Le ruban se déroule interminable
Il se lie dans une spirale parfaite
À tous les branchages en attente
Aux mains tendues aux cous graciles
Parfois sa teinte épouse la glace translucide
Ou le reflet de parchemins indéchiffrables
Enroulé aux pieds des troncs
Ils les invitent à osciller dans le vent
Abandonnant la course qui toujours
Les mène dans un sol trop meuble
Leurs racines perdant l’usage du chant
*
Plumes de vent,

On cherche dans le foin l’aiguille
La montre, le temps en rond
Cercle de faire
Perdus entre les épis on épie
L’autre qui se démène, fouille
Fonce à rides abattues pour trouver
Trouver quelque chose de signifiant
Infime, invisible
Un rien vivant
Pendant que flânent, ailleurs ,
Les faucheurs de chas

*

(Très) Inspirée par 4Z pour le titre, je rédige ceci avant de recevoir les poèmes de Phoenixs et d’Eclaircie. L’attente est délicieuse, les murmures de leurs écrits nous parviennent, on entend le bruissement des mots avant de les voir, éblouissants, charmants, poignants…

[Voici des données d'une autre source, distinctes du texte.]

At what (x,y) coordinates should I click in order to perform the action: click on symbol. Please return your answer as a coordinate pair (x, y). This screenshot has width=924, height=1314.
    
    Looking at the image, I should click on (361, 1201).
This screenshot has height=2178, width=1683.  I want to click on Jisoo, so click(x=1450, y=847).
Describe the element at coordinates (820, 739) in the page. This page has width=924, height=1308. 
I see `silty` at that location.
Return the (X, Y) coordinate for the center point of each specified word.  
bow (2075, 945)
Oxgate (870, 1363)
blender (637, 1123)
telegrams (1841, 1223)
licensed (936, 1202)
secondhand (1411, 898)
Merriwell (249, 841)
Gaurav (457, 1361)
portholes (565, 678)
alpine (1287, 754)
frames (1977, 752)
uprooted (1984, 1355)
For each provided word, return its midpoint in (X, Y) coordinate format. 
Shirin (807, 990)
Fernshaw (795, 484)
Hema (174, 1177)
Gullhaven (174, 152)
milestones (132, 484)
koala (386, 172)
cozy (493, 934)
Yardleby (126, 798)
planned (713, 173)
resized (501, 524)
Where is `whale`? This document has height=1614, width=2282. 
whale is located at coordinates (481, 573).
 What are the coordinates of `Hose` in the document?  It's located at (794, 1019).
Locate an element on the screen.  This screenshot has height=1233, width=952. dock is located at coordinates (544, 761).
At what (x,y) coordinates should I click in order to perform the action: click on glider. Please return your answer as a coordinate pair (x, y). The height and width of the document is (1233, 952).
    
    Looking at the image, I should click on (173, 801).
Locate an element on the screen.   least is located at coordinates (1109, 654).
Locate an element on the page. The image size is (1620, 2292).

4 réponses sur “Le fond des bols”

  1. Elisa-R dit :

    L’attente n’a pas été vaine, me voici charmée par le chant des mots surgissant du fond des bols…

  2. 4Z2A84 dit :

    les idées défilent sans satisfaire l’impossible
    de même fouille-t-on dans le foin pour ne rien trouver
    et quand les racines perdent l’usage du chant
    les poètes sortent de terre pour dire
    les chemises à la blancheur aveuglante
    le reflet des parchemins indéchiffrables
    et les épis d’où l’on épie
    le fakir assis les jambes croisées sur son tapis volant

  3. Éclaircie dit :

    Quel délice que ce fond de bol : Les faucheurs d’images ont empli leurs musettes, le fakir démêle les rubans, la spirale idéale est formée des mots de 4 voix, l’impossible est à portée de chant ou du chas sur plateau de marbre chatouillé.